Abstract
Agentic AI workloads are a pathological case for modern operating systems: short bursts of CPU work, dense syscall activity, frequent file metadata probes, mmap-backed index loads, small random reads, and constant trace/log writes.
On ARM systems, the usual power-management strategy—aggressively saving energy through frequency scaling, big/little placement, deeper idle states, memory power-down, and NVMe low-power transitions—can turn into a latency amplifier. A 200 microsecond frequency ramp, a 500 microsecond idle exit, or a 3 millisecond NVMe wakeup looks small in isolation. Repeated hundreds or thousands of times inside a reasoning/tool loop, it becomes visible user-facing latency.
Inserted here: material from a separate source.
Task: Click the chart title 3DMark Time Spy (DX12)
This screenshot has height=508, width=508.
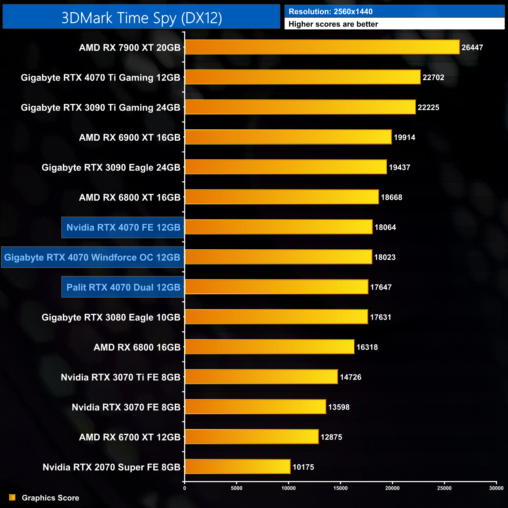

1. The Agent Loop Is a Kernel Loop
An agent step usually looks like application logic, but the hot path repeatedly crosses kernel boundaries:
The kernel sees a workload with many short-lived bursts, frequent wakeups, small I/O, and little steady-state utilization. Traditional throughput metrics can look fine while the interactive step latency is poor.
2. Why ARM Power Management Is Central
ARM platforms are attractive for agentic infrastructure because they offer strong perf-per-watt and scalable core counts. But the same features that make ARM efficient can create latency variance:
| Mechanism | What it optimizes | Agentic risk |
|---|---|---|
| DVFS / cpufreq | Average energy under varying CPU utilization | Frequency ramp delay after short idle gaps |
| cpuidle | Deeper low-power idle states | Wakeup latency inside request loops |
| Energy-aware scheduling | Energy-efficient task placement | Latency-critical thread placed on a slower core or migrated at a bad time |
| Memory power states | DRAM/LPDDR power reduction | First-touch latency after idle |
| NVMe APST | Controller/flash power reduction | Millisecond-scale wakeups before small reads |
Linux Energy Aware Scheduling explicitly uses a CPU energy model to guide task placement with minimal throughput impact. That is the right general objective, but agentic loops need a second objective: latency stability for the next small step.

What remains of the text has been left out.